> [Your task]: Would you please transcribe the entire listing exactly?

> [Data extract]:
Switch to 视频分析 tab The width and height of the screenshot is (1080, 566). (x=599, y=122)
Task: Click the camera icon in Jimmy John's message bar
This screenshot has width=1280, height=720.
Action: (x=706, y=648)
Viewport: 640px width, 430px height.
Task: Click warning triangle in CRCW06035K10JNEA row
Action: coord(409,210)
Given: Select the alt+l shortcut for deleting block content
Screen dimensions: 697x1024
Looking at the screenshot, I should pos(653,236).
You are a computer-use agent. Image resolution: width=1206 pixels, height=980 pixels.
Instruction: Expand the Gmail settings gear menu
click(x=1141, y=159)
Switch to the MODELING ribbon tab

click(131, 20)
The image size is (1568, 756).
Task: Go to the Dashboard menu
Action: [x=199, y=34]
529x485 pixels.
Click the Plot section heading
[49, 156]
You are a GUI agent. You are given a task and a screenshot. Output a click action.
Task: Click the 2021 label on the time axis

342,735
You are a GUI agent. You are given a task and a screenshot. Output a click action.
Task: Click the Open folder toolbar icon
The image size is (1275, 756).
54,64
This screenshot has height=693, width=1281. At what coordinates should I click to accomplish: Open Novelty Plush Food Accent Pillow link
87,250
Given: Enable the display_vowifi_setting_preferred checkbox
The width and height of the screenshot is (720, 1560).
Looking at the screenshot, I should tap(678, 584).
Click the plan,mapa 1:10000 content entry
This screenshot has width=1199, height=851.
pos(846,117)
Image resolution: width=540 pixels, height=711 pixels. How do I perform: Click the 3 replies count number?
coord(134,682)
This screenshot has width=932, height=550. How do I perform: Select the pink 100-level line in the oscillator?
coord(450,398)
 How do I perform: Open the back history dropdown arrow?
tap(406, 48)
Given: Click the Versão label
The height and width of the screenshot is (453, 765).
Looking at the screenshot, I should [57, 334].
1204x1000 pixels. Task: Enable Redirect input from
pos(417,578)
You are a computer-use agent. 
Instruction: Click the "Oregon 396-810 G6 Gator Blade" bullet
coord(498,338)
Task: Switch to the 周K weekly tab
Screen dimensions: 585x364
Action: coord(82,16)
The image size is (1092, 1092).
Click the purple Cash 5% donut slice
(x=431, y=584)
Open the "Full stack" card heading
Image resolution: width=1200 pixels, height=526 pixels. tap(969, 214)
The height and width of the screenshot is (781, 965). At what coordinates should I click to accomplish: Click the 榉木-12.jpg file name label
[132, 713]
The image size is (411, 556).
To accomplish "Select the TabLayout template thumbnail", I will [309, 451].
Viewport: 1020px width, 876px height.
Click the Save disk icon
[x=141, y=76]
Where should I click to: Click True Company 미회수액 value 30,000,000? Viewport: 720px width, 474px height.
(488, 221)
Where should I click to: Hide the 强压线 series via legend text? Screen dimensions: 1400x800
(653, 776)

> [Written response]:
Switch to 视频分析 tab The width and height of the screenshot is (1080, 566). (x=599, y=122)
Task: Click the camera icon in Jimmy John's message bar
This screenshot has width=1280, height=720.
Action: (x=706, y=648)
Viewport: 640px width, 430px height.
Task: Click warning triangle in CRCW06035K10JNEA row
Action: coord(409,210)
Given: Select the alt+l shortcut for deleting block content
Screen dimensions: 697x1024
Looking at the screenshot, I should pos(653,236).
You are a computer-use agent. Image resolution: width=1206 pixels, height=980 pixels.
Instruction: Expand the Gmail settings gear menu
click(x=1141, y=159)
Switch to the MODELING ribbon tab

click(131, 20)
The image size is (1568, 756).
Task: Go to the Dashboard menu
Action: [x=199, y=34]
529x485 pixels.
Click the Plot section heading
[49, 156]
You are a GUI agent. You are given a task and a screenshot. Output a click action.
Task: Click the 2021 label on the time axis

342,735
You are a GUI agent. You are given a task and a screenshot. Output a click action.
Task: Click the Open folder toolbar icon
The image size is (1275, 756).
54,64
This screenshot has height=693, width=1281. At what coordinates should I click to accomplish: Open Novelty Plush Food Accent Pillow link
87,250
Given: Enable the display_vowifi_setting_preferred checkbox
The width and height of the screenshot is (720, 1560).
Looking at the screenshot, I should tap(678, 584).
Click the plan,mapa 1:10000 content entry
This screenshot has width=1199, height=851.
pos(846,117)
Image resolution: width=540 pixels, height=711 pixels. How do I perform: Click the 3 replies count number?
coord(134,682)
This screenshot has width=932, height=550. How do I perform: Select the pink 100-level line in the oscillator?
coord(450,398)
 How do I perform: Open the back history dropdown arrow?
tap(406, 48)
Given: Click the Versão label
The height and width of the screenshot is (453, 765).
Looking at the screenshot, I should [57, 334].
1204x1000 pixels. Task: Enable Redirect input from
pos(417,578)
You are a computer-use agent. 
Instruction: Click the "Oregon 396-810 G6 Gator Blade" bullet
coord(498,338)
Task: Switch to the 周K weekly tab
Screen dimensions: 585x364
Action: coord(82,16)
The image size is (1092, 1092).
Click the purple Cash 5% donut slice
(x=431, y=584)
Open the "Full stack" card heading
Image resolution: width=1200 pixels, height=526 pixels. tap(969, 214)
The height and width of the screenshot is (781, 965). At what coordinates should I click to accomplish: Click the 榉木-12.jpg file name label
[132, 713]
The image size is (411, 556).
To accomplish "Select the TabLayout template thumbnail", I will [309, 451].
Viewport: 1020px width, 876px height.
Click the Save disk icon
[x=141, y=76]
Where should I click to: Click True Company 미회수액 value 30,000,000? Viewport: 720px width, 474px height.
(488, 221)
Where should I click to: Hide the 强压线 series via legend text? Screen dimensions: 1400x800
(653, 776)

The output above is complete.